Task statement: Would you write out the lines from the one containing "Task: Open the Услуги отеля dropdown" to the end of the records below, exactly and in full, please?

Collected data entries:
┄┄┄┄┄┄
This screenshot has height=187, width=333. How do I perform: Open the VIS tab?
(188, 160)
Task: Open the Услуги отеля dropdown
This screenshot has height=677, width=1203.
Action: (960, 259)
┄┄┄┄┄┄
Result:
Task: Open the Услуги отеля dropdown
This screenshot has height=677, width=1203.
Action: (960, 259)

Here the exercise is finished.